WHAT THIS TASK INVOLVES:
Return every entry below without altering a word.

--- MATERIAL TO PROCESS Enclosed Below ---

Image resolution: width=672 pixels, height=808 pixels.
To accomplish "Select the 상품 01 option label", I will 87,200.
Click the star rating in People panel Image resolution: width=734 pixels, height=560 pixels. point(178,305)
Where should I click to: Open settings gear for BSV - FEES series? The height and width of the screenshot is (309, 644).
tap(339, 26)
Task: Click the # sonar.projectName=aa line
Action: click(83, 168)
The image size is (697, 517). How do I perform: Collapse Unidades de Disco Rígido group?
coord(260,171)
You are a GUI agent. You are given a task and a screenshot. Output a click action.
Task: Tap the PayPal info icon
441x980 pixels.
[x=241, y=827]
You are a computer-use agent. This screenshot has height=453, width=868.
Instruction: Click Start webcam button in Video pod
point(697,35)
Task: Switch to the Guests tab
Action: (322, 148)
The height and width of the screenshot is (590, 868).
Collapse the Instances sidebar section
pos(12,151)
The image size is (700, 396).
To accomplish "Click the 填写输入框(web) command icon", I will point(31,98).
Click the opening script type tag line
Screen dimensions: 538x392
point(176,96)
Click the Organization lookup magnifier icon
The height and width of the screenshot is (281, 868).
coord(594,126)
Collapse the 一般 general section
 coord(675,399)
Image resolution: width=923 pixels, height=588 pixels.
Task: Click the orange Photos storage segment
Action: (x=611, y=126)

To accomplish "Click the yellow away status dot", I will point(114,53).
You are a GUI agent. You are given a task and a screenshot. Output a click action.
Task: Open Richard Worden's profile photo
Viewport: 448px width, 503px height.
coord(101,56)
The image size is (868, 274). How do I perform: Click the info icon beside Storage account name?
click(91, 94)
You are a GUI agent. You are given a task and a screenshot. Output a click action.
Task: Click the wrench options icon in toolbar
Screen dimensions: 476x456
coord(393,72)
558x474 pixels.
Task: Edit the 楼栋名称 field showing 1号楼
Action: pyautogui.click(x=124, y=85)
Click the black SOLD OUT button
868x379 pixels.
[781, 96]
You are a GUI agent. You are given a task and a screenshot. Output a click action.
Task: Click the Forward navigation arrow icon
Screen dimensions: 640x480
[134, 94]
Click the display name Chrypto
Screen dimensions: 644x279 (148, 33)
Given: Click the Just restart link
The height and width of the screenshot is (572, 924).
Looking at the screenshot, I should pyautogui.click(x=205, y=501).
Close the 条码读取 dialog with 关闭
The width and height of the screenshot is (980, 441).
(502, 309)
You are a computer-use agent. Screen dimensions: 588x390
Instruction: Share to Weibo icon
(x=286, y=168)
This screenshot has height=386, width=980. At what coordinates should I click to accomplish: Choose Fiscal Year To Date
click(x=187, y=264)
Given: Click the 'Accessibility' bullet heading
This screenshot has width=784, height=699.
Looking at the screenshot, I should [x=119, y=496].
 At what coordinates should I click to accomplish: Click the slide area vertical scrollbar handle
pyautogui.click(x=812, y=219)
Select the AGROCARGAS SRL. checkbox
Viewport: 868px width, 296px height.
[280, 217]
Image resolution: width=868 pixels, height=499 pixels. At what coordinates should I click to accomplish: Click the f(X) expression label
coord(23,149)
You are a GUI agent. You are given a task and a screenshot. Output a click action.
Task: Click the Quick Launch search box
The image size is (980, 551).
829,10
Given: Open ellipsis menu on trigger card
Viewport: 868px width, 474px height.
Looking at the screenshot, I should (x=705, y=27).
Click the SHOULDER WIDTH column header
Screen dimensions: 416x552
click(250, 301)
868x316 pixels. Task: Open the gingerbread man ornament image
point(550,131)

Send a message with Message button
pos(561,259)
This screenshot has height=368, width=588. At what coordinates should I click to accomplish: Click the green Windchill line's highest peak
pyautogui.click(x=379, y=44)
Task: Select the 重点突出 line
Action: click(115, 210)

--- End of Enclosed MATERIAL TO PROCESS ---

YOUR RESPONSE:
Image resolution: width=672 pixels, height=808 pixels.
To accomplish "Select the 상품 01 option label", I will 87,200.
Click the star rating in People panel Image resolution: width=734 pixels, height=560 pixels. point(178,305)
Where should I click to: Open settings gear for BSV - FEES series? The height and width of the screenshot is (309, 644).
tap(339, 26)
Task: Click the # sonar.projectName=aa line
Action: click(83, 168)
The image size is (697, 517). How do I perform: Collapse Unidades de Disco Rígido group?
coord(260,171)
You are a GUI agent. You are given a task and a screenshot. Output a click action.
Task: Tap the PayPal info icon
441x980 pixels.
[x=241, y=827]
You are a computer-use agent. This screenshot has height=453, width=868.
Instruction: Click Start webcam button in Video pod
point(697,35)
Task: Switch to the Guests tab
Action: (322, 148)
The height and width of the screenshot is (590, 868).
Collapse the Instances sidebar section
pos(12,151)
The image size is (700, 396).
To accomplish "Click the 填写输入框(web) command icon", I will point(31,98).
Click the opening script type tag line
Screen dimensions: 538x392
point(176,96)
Click the Organization lookup magnifier icon
The height and width of the screenshot is (281, 868).
coord(594,126)
Collapse the 一般 general section
 coord(675,399)
Image resolution: width=923 pixels, height=588 pixels.
Task: Click the orange Photos storage segment
Action: (x=611, y=126)

To accomplish "Click the yellow away status dot", I will point(114,53).
You are a GUI agent. You are given a task and a screenshot. Output a click action.
Task: Open Richard Worden's profile photo
Viewport: 448px width, 503px height.
coord(101,56)
The image size is (868, 274). How do I perform: Click the info icon beside Storage account name?
click(91, 94)
You are a GUI agent. You are given a task and a screenshot. Output a click action.
Task: Click the wrench options icon in toolbar
Screen dimensions: 476x456
coord(393,72)
558x474 pixels.
Task: Edit the 楼栋名称 field showing 1号楼
Action: pyautogui.click(x=124, y=85)
Click the black SOLD OUT button
868x379 pixels.
[781, 96]
You are a GUI agent. You are given a task and a screenshot. Output a click action.
Task: Click the Forward navigation arrow icon
Screen dimensions: 640x480
[134, 94]
Click the display name Chrypto
Screen dimensions: 644x279 (148, 33)
Given: Click the Just restart link
The height and width of the screenshot is (572, 924).
Looking at the screenshot, I should pyautogui.click(x=205, y=501).
Close the 条码读取 dialog with 关闭
The width and height of the screenshot is (980, 441).
(502, 309)
You are a computer-use agent. Screen dimensions: 588x390
Instruction: Share to Weibo icon
(x=286, y=168)
This screenshot has height=386, width=980. At what coordinates should I click to accomplish: Choose Fiscal Year To Date
click(x=187, y=264)
Given: Click the 'Accessibility' bullet heading
This screenshot has width=784, height=699.
Looking at the screenshot, I should [x=119, y=496].
 At what coordinates should I click to accomplish: Click the slide area vertical scrollbar handle
pyautogui.click(x=812, y=219)
Select the AGROCARGAS SRL. checkbox
Viewport: 868px width, 296px height.
[280, 217]
Image resolution: width=868 pixels, height=499 pixels. At what coordinates should I click to accomplish: Click the f(X) expression label
coord(23,149)
You are a GUI agent. You are given a task and a screenshot. Output a click action.
Task: Click the Quick Launch search box
The image size is (980, 551).
829,10
Given: Open ellipsis menu on trigger card
Viewport: 868px width, 474px height.
Looking at the screenshot, I should (x=705, y=27).
Click the SHOULDER WIDTH column header
Screen dimensions: 416x552
click(250, 301)
868x316 pixels. Task: Open the gingerbread man ornament image
point(550,131)

Send a message with Message button
pos(561,259)
This screenshot has height=368, width=588. At what coordinates should I click to accomplish: Click the green Windchill line's highest peak
pyautogui.click(x=379, y=44)
Task: Select the 重点突出 line
Action: click(115, 210)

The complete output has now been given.